11. No Judge can take a decision which does not displease one side or the other. By the very nature of his work he has to decide matters against one or other of the parties. If the fact that he renders a decision which is resented to by a litigant or his lawyer were to expose him to such risk, it will sound the death knell of the institution. A line has therefore to be drawn somewhere, some day, by some one. That is why the Court is impelled to act (rather than merely sermonize), much as the Court dislikes imposing punishment whilst exercising the contempt jurisdiction, which no doubt has to be exercised very sparingly and with circumspection. We do not think that we can adopt an attitude of unmerited leniency at the cost of principle and at the expense of the Judge who has been scandalized. We are fully aware that it is not very difficult to show magnanimity when some one else is the victim rather than when oneself is the victim. To pursue a populist line of showing indulgence is not very difficult-in fact it is more difficult to resist the temptation to do so rather than to adhere to the nail-studded path of duty. Institutional perspective demands that considerations of populism are not allowed to obstruct the path of duty. We, therefore, cannot take a lenient or indulgent view of this matter. the day must be dreaded when a Judge' cannot work with independence by reason of the fear that a disgruntled member of the Bar can publicly humiliate him and heap disgrace on him with impunity, if any of his orders, or the decision rendered by him, displeases any of the Advocates appearing in the matter.

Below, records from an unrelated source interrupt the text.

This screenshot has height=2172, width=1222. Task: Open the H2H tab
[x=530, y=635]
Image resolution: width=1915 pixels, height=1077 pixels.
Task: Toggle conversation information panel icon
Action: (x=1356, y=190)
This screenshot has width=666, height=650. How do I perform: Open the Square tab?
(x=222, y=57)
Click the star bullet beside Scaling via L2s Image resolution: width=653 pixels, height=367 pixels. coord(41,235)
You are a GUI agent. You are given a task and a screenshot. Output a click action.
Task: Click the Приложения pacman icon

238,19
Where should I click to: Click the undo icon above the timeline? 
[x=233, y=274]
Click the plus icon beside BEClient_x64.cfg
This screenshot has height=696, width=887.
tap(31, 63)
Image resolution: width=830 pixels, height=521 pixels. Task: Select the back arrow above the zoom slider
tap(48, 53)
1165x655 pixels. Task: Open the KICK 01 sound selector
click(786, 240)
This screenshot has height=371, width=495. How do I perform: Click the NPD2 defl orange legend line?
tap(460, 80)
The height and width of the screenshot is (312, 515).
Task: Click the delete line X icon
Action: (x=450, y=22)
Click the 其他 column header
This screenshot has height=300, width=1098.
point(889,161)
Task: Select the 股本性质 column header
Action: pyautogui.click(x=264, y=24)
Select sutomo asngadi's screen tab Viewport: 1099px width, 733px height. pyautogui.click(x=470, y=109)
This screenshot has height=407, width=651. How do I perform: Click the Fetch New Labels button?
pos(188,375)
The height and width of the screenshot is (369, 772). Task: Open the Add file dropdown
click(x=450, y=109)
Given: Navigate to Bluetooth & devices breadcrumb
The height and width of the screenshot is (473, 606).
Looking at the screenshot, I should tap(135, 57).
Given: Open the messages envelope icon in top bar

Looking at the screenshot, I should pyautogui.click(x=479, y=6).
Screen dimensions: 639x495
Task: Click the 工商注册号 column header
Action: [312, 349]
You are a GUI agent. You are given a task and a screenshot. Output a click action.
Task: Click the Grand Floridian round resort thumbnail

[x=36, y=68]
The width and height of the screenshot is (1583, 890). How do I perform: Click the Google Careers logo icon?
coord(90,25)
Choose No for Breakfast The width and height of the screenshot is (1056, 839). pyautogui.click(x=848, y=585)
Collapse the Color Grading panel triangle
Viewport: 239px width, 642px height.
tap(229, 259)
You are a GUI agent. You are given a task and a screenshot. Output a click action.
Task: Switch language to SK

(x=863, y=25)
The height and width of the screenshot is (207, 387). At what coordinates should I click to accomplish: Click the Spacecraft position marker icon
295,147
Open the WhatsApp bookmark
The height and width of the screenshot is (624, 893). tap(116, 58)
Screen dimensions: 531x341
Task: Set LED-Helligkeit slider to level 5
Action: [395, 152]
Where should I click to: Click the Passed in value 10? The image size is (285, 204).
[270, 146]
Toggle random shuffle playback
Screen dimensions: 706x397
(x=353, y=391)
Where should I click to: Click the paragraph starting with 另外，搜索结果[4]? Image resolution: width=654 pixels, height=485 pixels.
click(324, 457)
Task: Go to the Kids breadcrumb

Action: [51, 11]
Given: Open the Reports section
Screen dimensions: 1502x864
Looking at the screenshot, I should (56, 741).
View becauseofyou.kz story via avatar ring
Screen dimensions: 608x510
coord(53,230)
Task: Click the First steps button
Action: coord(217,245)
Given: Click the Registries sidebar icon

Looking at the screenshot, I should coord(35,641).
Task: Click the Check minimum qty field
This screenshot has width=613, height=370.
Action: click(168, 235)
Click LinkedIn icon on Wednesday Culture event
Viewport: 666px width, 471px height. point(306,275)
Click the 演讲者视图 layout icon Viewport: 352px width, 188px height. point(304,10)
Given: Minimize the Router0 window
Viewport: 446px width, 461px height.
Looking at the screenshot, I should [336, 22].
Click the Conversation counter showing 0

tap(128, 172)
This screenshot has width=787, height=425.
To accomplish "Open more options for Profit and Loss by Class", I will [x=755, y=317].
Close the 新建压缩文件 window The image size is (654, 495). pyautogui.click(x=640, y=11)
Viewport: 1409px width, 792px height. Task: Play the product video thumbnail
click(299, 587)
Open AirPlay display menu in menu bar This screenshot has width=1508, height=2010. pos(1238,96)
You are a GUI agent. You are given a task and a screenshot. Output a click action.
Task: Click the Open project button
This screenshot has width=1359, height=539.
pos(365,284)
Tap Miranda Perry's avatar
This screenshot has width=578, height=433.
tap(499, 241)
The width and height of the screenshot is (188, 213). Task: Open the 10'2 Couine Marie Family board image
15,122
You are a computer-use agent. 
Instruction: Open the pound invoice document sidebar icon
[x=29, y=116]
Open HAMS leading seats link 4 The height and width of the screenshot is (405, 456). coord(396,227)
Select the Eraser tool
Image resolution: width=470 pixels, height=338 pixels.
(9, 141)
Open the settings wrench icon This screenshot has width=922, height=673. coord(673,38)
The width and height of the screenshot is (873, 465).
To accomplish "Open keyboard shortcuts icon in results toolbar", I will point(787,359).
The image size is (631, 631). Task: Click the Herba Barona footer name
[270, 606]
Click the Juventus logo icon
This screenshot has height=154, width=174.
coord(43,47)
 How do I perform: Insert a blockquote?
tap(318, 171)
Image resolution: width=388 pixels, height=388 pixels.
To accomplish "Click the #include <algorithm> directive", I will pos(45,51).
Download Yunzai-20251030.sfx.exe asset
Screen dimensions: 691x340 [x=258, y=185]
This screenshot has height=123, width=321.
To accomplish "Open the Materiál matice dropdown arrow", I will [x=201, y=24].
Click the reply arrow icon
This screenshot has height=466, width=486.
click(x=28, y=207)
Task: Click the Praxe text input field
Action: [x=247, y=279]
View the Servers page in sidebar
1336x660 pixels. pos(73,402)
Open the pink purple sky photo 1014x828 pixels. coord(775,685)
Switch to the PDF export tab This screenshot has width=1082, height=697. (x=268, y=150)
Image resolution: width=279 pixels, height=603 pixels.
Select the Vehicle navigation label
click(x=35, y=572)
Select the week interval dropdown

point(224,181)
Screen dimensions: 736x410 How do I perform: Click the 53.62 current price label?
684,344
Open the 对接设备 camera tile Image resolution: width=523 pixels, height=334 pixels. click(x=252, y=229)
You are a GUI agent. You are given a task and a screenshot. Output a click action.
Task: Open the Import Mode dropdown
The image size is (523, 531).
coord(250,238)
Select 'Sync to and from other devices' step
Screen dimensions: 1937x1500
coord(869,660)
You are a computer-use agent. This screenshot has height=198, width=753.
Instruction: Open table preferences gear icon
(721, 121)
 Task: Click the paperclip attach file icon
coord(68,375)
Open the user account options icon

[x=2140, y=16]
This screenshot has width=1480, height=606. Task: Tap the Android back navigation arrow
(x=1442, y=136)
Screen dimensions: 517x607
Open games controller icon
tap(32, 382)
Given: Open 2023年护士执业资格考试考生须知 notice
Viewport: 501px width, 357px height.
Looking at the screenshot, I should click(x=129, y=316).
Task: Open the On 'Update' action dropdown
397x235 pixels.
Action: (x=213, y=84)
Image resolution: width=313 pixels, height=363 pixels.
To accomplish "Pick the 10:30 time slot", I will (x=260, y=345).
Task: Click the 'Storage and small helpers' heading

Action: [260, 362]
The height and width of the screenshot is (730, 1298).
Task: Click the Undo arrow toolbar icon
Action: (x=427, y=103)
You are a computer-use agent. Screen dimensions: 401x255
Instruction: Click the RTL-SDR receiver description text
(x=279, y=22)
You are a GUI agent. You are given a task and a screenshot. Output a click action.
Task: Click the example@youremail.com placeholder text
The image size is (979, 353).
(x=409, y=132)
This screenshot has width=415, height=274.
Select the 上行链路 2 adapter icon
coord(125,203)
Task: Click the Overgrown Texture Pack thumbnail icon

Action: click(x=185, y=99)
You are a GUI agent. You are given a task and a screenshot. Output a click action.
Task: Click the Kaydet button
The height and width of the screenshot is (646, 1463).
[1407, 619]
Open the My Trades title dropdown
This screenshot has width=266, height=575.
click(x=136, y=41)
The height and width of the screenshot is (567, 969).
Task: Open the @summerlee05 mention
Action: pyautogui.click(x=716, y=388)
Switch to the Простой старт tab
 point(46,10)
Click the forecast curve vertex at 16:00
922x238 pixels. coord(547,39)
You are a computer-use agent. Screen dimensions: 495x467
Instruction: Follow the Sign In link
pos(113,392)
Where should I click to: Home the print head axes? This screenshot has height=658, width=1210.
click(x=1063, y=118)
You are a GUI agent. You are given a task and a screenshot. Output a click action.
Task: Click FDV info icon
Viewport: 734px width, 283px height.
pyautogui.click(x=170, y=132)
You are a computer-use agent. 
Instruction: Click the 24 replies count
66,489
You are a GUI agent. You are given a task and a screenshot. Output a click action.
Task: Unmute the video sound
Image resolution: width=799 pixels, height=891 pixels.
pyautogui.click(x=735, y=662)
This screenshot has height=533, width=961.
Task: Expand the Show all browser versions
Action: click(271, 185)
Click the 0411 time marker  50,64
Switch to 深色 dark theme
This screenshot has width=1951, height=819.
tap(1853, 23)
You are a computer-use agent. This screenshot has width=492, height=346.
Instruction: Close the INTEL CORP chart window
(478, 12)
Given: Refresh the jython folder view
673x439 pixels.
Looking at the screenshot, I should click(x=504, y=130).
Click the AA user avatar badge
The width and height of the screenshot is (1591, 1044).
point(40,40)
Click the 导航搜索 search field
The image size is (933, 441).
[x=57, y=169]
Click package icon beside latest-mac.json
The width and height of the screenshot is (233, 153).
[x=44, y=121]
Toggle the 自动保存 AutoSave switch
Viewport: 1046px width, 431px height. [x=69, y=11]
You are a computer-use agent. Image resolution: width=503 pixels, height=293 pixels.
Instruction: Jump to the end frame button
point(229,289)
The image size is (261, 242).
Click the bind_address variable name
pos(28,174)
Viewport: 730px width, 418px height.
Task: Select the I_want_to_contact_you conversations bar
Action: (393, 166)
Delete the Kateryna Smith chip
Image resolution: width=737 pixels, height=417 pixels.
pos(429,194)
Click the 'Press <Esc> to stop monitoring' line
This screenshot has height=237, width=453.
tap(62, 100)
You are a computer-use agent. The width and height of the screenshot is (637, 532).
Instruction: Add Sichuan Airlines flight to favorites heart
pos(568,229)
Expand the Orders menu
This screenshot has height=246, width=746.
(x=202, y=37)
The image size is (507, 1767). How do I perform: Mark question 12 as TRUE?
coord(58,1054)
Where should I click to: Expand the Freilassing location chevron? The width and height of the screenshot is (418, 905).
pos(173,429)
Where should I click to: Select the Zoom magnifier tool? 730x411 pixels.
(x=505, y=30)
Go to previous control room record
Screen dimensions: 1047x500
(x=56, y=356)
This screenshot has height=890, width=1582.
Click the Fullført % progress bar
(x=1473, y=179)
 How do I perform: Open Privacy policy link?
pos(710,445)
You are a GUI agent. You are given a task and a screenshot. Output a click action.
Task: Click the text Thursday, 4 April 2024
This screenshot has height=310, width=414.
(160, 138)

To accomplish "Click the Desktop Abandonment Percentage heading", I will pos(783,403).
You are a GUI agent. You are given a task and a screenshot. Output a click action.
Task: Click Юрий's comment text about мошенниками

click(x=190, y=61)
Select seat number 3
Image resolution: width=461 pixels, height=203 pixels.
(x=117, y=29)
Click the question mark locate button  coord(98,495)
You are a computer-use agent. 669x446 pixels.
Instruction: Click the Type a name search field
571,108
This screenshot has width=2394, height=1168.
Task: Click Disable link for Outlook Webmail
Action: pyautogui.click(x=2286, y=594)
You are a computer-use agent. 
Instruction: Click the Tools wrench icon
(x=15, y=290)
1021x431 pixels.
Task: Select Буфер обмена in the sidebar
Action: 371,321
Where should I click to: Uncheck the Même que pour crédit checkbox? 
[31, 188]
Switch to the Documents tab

12. We firmly believe that considerations regarding maintenance of the independence of the judiciary and the morale of the Judges demand that we do not allow the appellant to escape with impunity on the mere tendering of an apology which in any case does not wipe out the mischief. We are of the opinion that the High Court, was therefore justified in imposing a substantive sentence. And the sentence imposed cannot be said to be excessive or out of proportion.
13. Appeal is accordingly dismissed.